Os cidadãos podem até se sentir mais seguros com a tomada dos morros, como se tivéssemos desalojado de um território nacional tropas selvagens estrangeiras. Soldados são aclamados como heróis, ganham perfis no Facebook. Há uma grande chance de a operação ser um marco histórico no controle dos indicadores de violência. Só isso já justificaria plenamente a ação, mas a dúvida hoje, vendo a facilidade com que os marginais foram desmobilizados, é o motivo por que a ofensiva não foi realizada antes, o que só é explicável por uma dose de conivência com o tráfico.
O que vai acontecer agora não é o fim do tráfico, mas sua gradual sofisticação, sem tanto primitivismo e violência. A ocupação territorial, por mais complexa que pareça, é uma tarefa razoavelmente simples em comparação com o desafio da dependência química.
O que está fora disso são ilusões e pirotecnias.
Dezenas de milhares de policiais podem prender todos os dias traficantes, mas não vão extinguir a lei da oferta e da procura. Quanto maior a repressão, maior o valor dos produtos e, portanto, a atratividade do mercado e, é claro, maior a propina.
O melhor e mais difícil jeito de reduzir o dano é atacar o consumo para que as pessoas, mesmo que eventualmente usem drogas, não abusem. A semana que passou mostrou o efeito positivo de décadas de campanha de consciência sobre saúde.

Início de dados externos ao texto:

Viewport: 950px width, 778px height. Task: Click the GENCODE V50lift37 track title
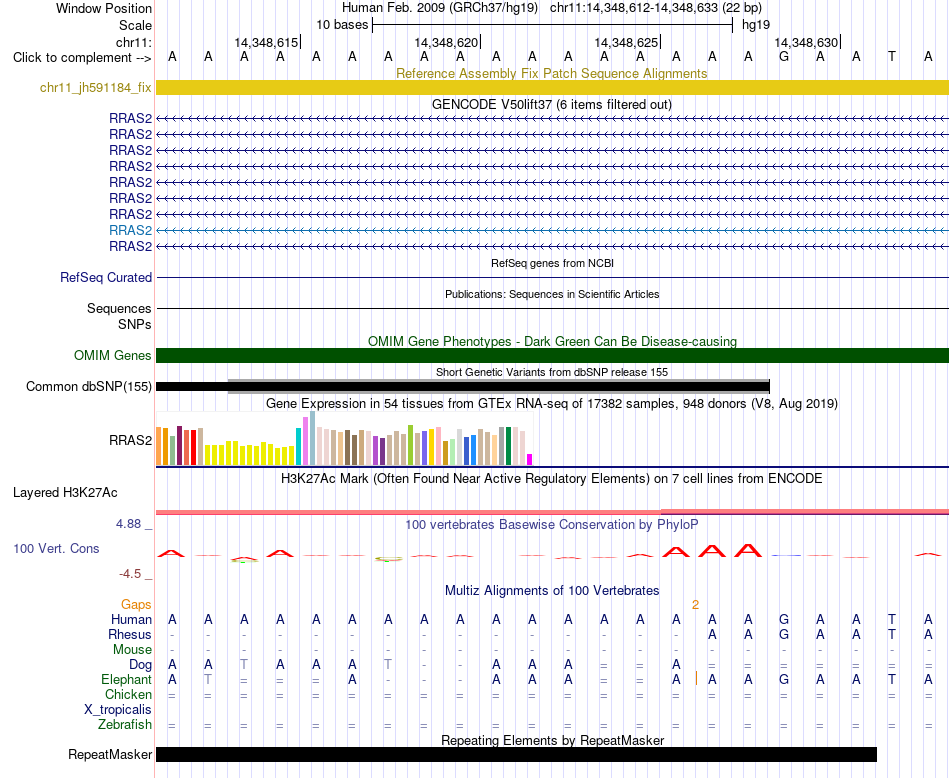[552, 104]
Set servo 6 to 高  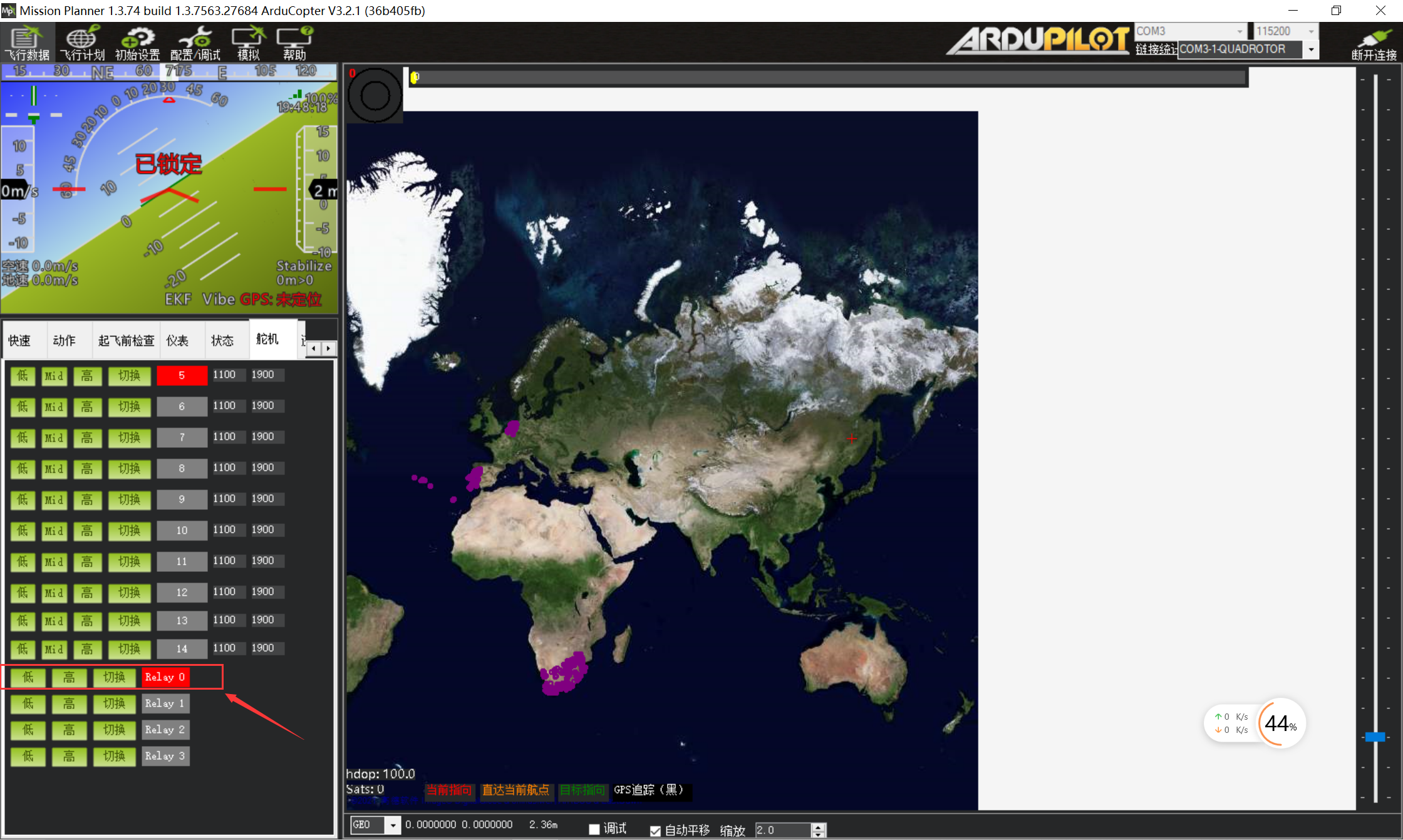click(x=87, y=407)

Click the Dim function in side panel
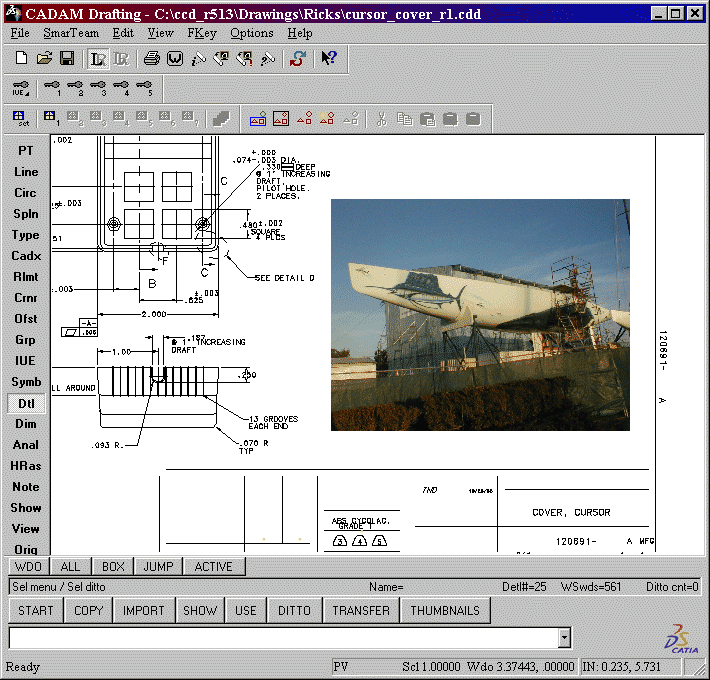click(x=26, y=424)
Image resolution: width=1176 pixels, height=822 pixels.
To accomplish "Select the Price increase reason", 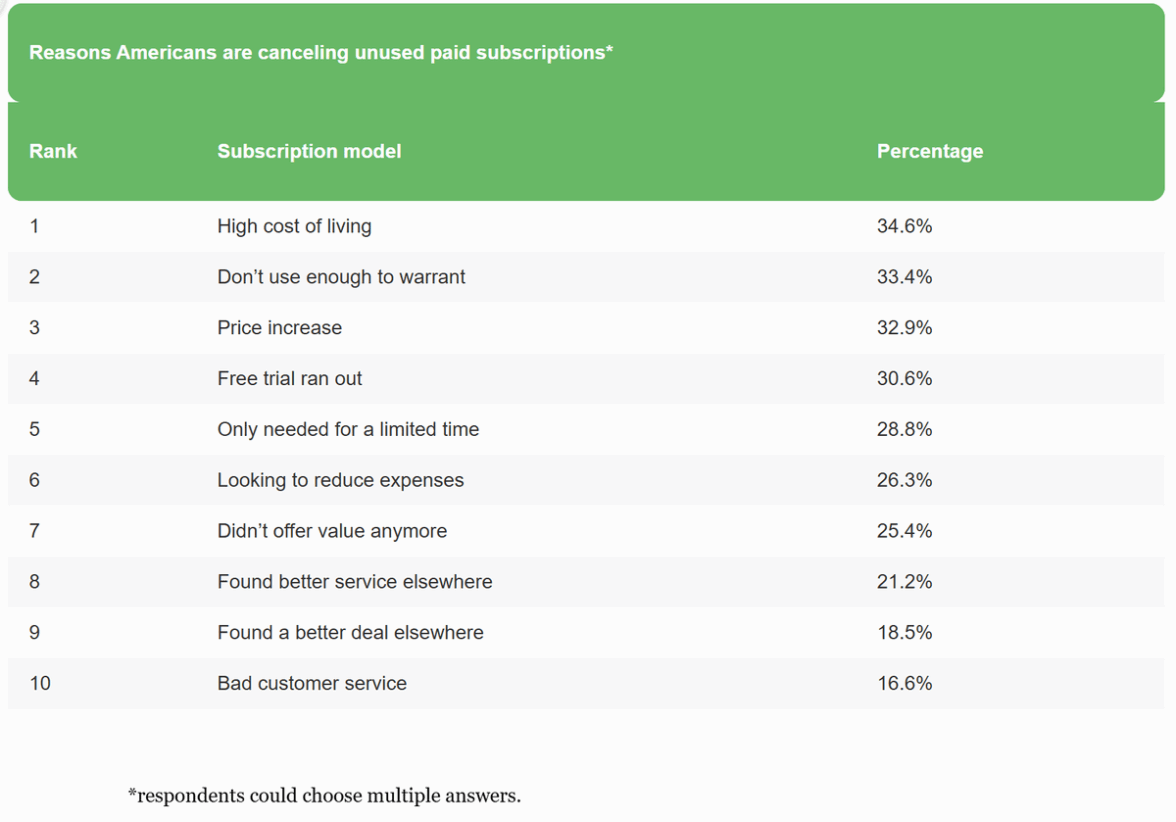I will pos(279,328).
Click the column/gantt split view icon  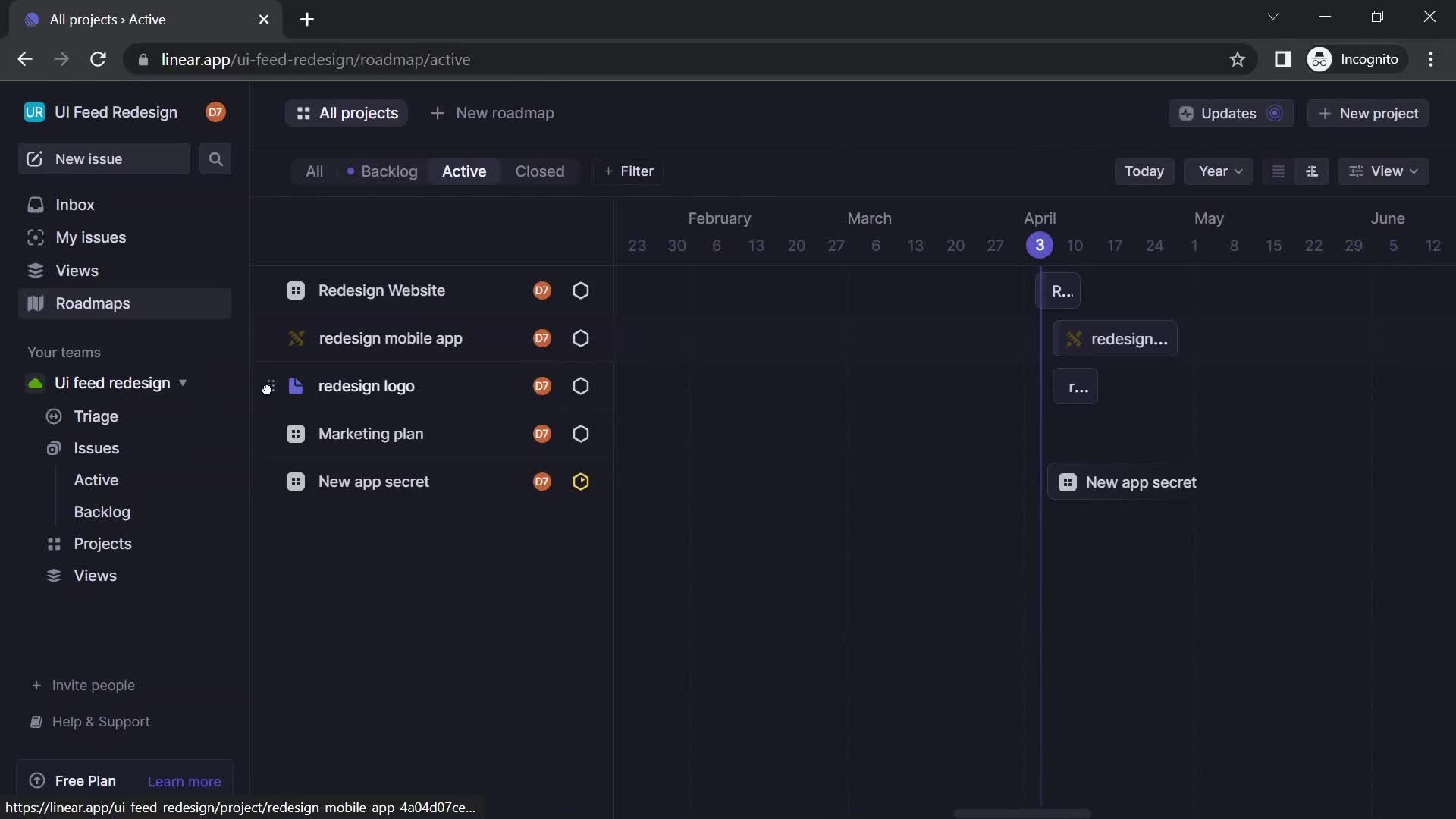(x=1312, y=171)
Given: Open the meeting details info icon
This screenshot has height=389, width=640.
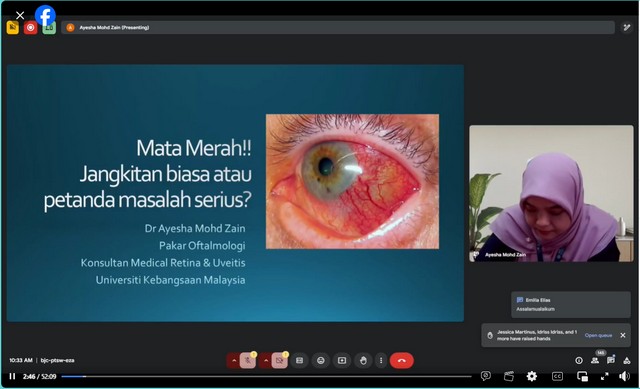Looking at the screenshot, I should (x=579, y=360).
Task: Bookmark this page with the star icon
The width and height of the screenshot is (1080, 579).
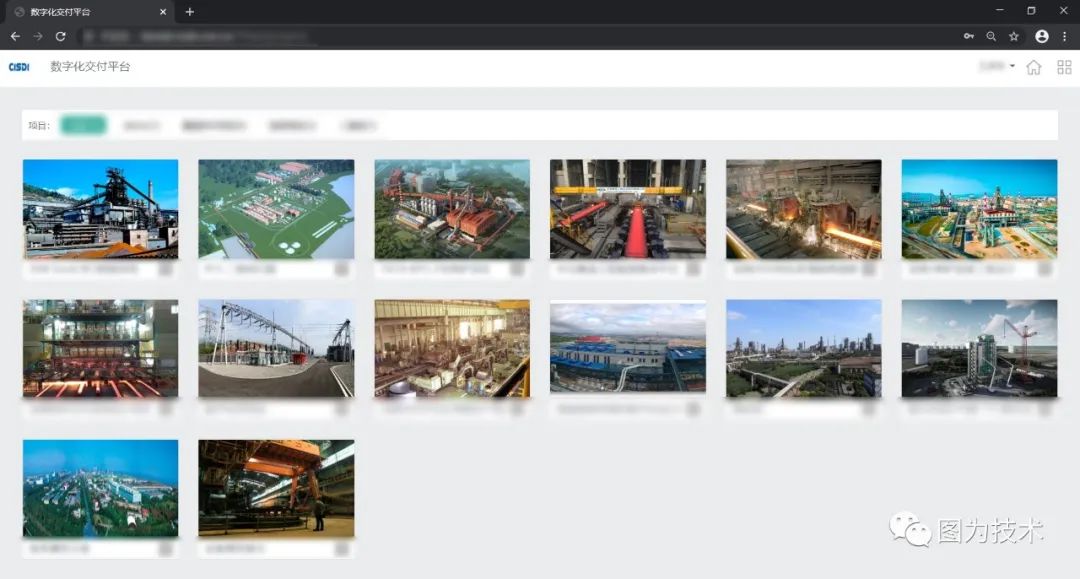Action: pyautogui.click(x=1014, y=36)
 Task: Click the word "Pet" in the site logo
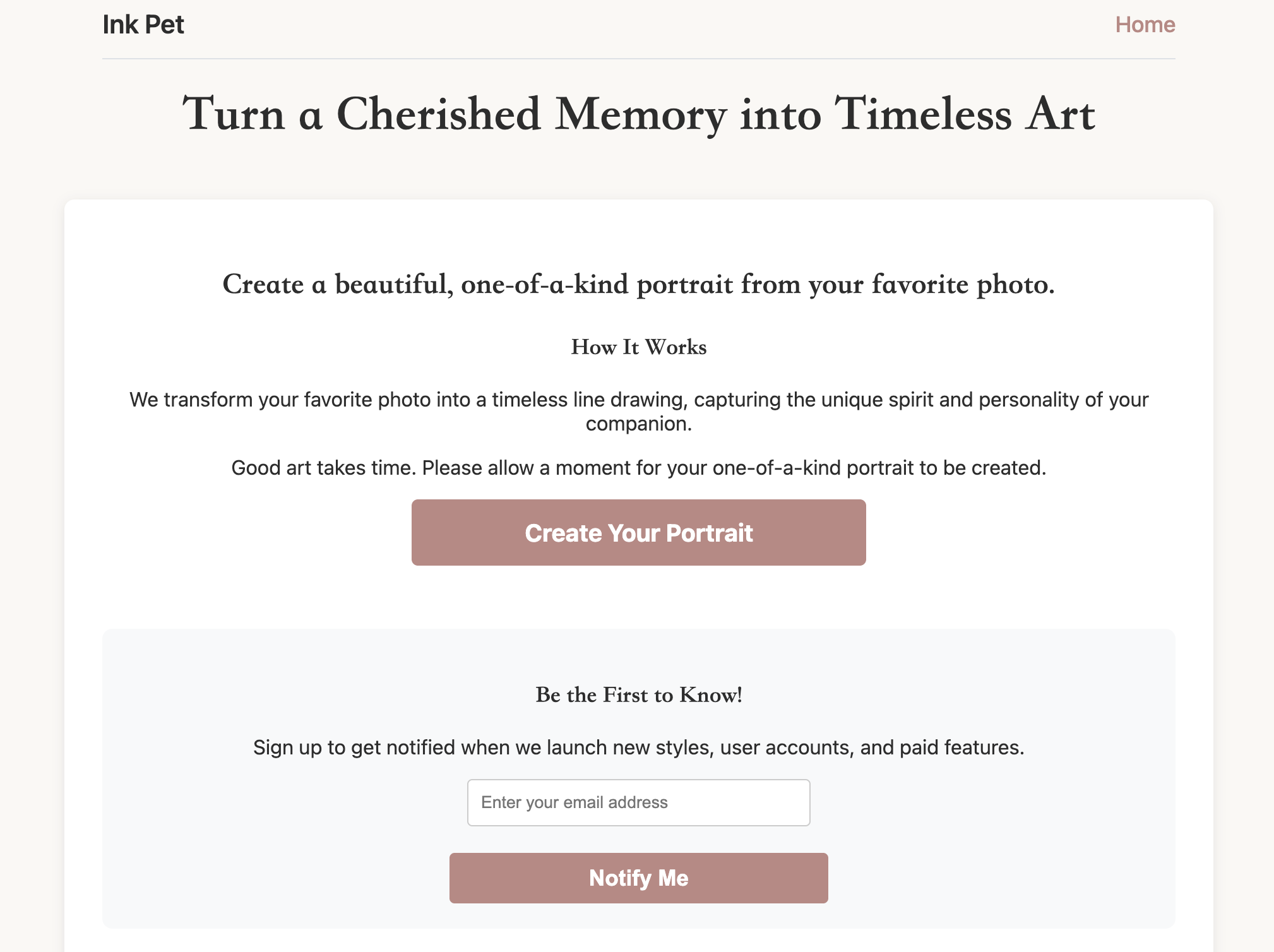(x=164, y=25)
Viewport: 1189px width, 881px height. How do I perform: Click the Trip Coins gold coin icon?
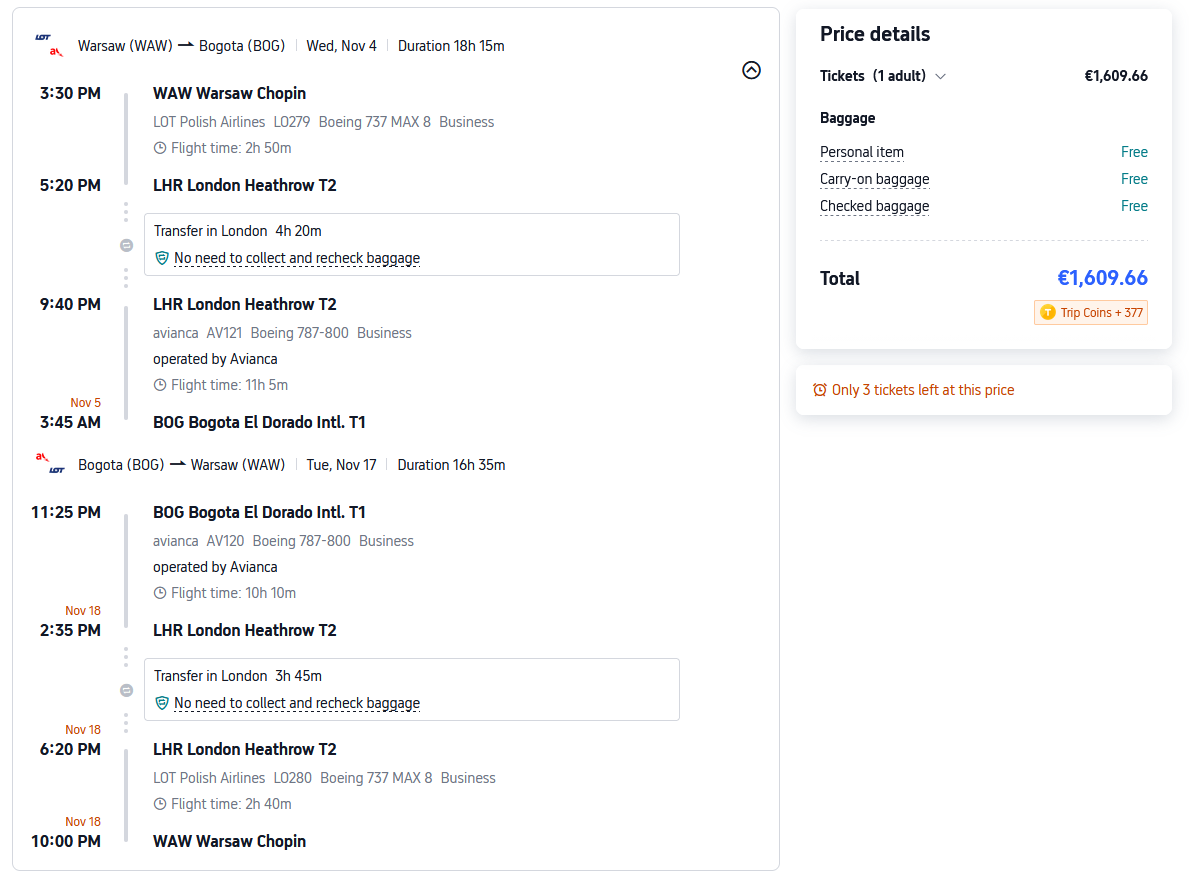(x=1048, y=313)
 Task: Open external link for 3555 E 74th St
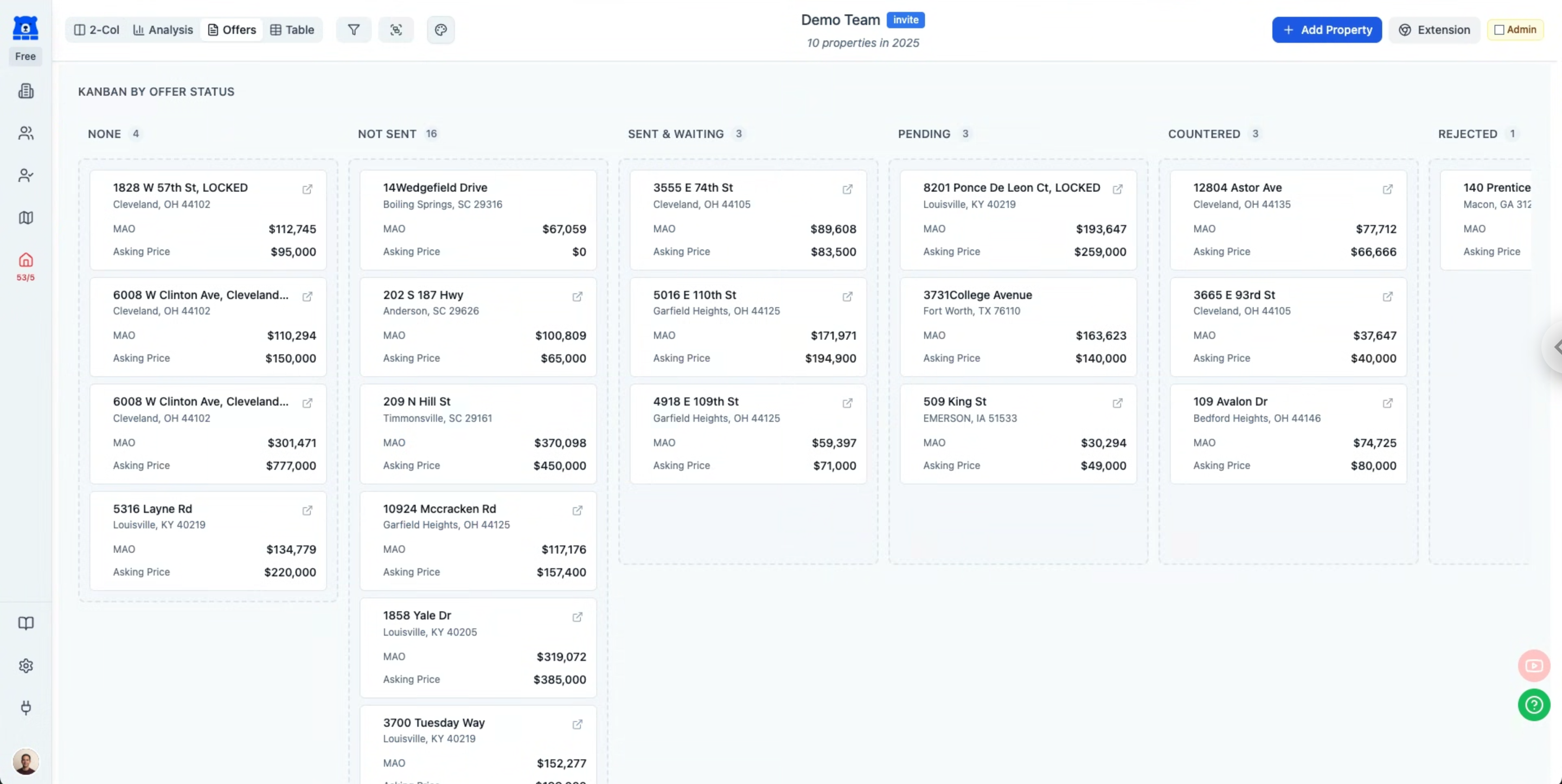[x=847, y=189]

O Dia Mundial de Combate à Aids apresentou dados indicando que, no mundo, a epidemia parou de se alastrar. No Estado de São Paulo, o número de mortes por causa do HIV é o menor em 20 anos. Isso ocorre por causa dos novos medicamentos, dos testes de detecção precoce e das insistentes campanhas por sexo seguro. A camisinha, enfim, entrou na cesta básica. O movimento foi tão bem articulado que obrigou o Vaticano a rever sua posição sobre os preservativos.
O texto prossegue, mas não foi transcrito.